In this embodiment, the reason why the rapid cooling apparatus 41 and the slow cooling apparatus 42 are used properly in accordance with the thickness of the sheet bar 10, which is repeatedly rolled in the reversible rolling mill 31, is considered as follows. FIG. 3 shows a temperature history on the surface of the sheet bar 10 having a sheet thickness of 40 mm when cooled at various volume densities of cooling water as an example. In this figure, a region where the temperature is rapidly decreased shows that water cooling is conducted, and a time region where the temperature is increased through a lower limit temperature shows that water cooling is stopped and radiation cooling (air cooling) is conducted. As seen from this figure, a cooling rate of the surface (time-gradient of temperature) becomes faster as the water volume density of cooling water is increased. On the other hand, when the temperature of the sheet bar 10 falls below 600°C, phase transformation from austenitic structure to ferritic structure is caused. When the controlled-rolling is performed at such a state, there is a risk of decreasing surface ductility to cause cracking from ferrite grain boundary. Accordingly, the temperature at an outermost surface layer of the sheet bar 10 during the water cooling is preferable to be held at not lower than 600°C. In the example shown in FIG. 3, water cooling is stopped when the surface temperature of the sheet bar 10 arrives at a lower limit temperature of 600°C from this viewpoint. FIG. 4 shows a cross-sectional average temperature of the sheet bar 10 at that time. Similarly, a time region where the temperature is rapidly decreased shows that water cooling is conducted. When the water volume density of the cooling water is high, a time-gradient of the cross-sectional average temperature of the sheet bar 10, or a cooling rate becomes steep, but the feed of the cooling water is stopped halfway from a viewpoint of holding the surface temperature at not lower than 600°C to prevent cracking from ferrite grain boundary, so that the temperature at the end of cooling becomes higher as the water volume density of the cooling water becomes larger.

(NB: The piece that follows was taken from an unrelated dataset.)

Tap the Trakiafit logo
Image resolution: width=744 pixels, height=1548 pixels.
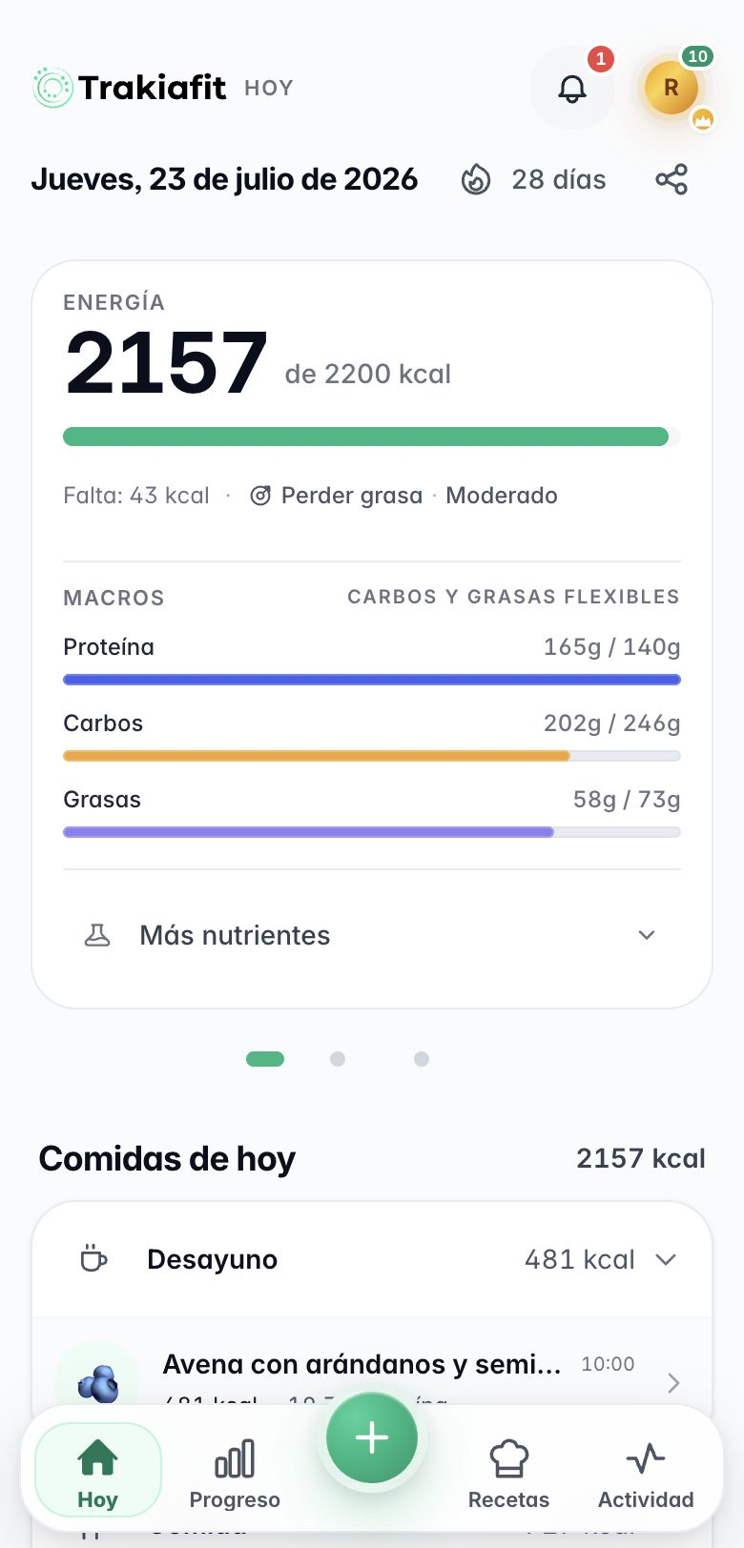pyautogui.click(x=130, y=88)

Therefore, it can be seen that as the water volume density of the cooling water becomes smaller, the coolable temperature dropping quantity by one cooling can be increased although the cooling rate is slow.
FIG. 5 shows a relation between a volume density of cooling water and a cross-sectional average temperature dropping quantity of sheet bars 10 having an initial surface temperature of 1000°C and various sheet thicknesses when the sheet bars are cooled until the surface temperature becomes 600°C. As previously explained, since there is a restriction of holding the surface temperature at not lower than 600°C, as the sheet thickness becomes larger and the water volume density of the cooling water becomes larger, the temperature dropping quantity by one water cooling becomes smaller. Hereinafter, the temperature difference which can be dropped by one cooling due to the restriction of holding the surface temperature at not lower than 600°C is called as a limit temperature dropping quantity.

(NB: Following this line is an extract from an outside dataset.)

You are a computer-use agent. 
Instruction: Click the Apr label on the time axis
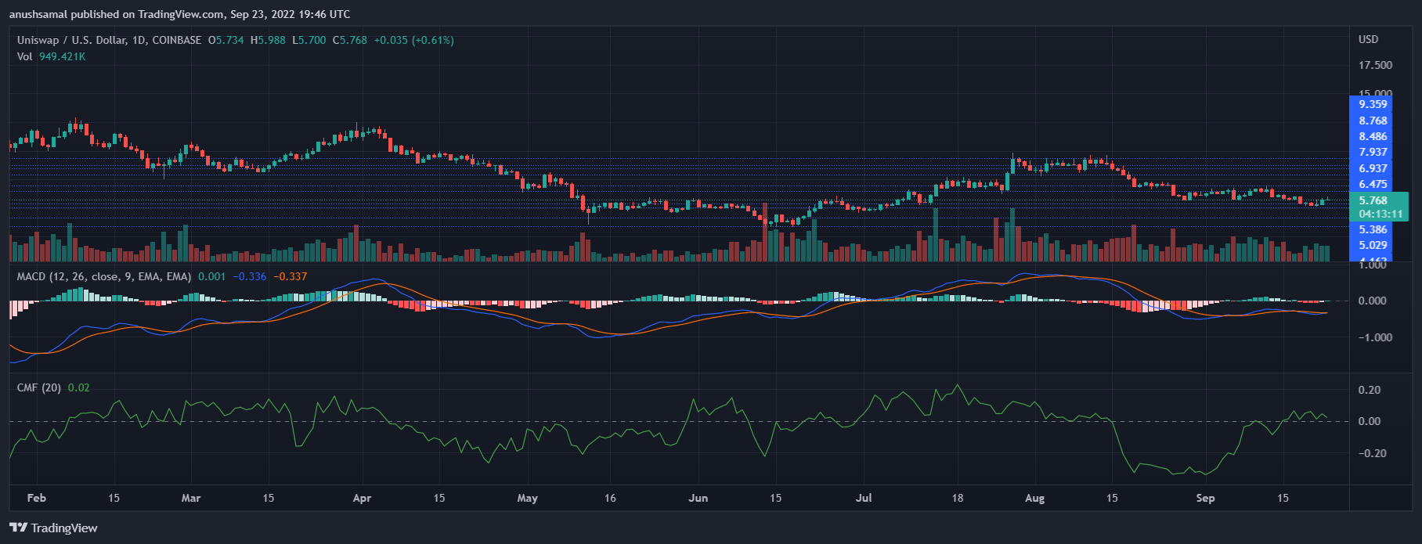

FIG. 6 shows a relation between a volume density of cooling water and a cross-sectional average cooling rate of sheet bars 10 having an initial surface temperature of 1000°C and various sheet thicknesses. As the volume density of cooling water becomes larger, the cooling rate becomes faster. Considering the above restriction together, when cooling within the limit temperature dropping quantity is performed, as the water volume density of the cooling water becomes higher, the temperature can be dropped for a shorter time, which is advantageous in the shortening of the rolling time.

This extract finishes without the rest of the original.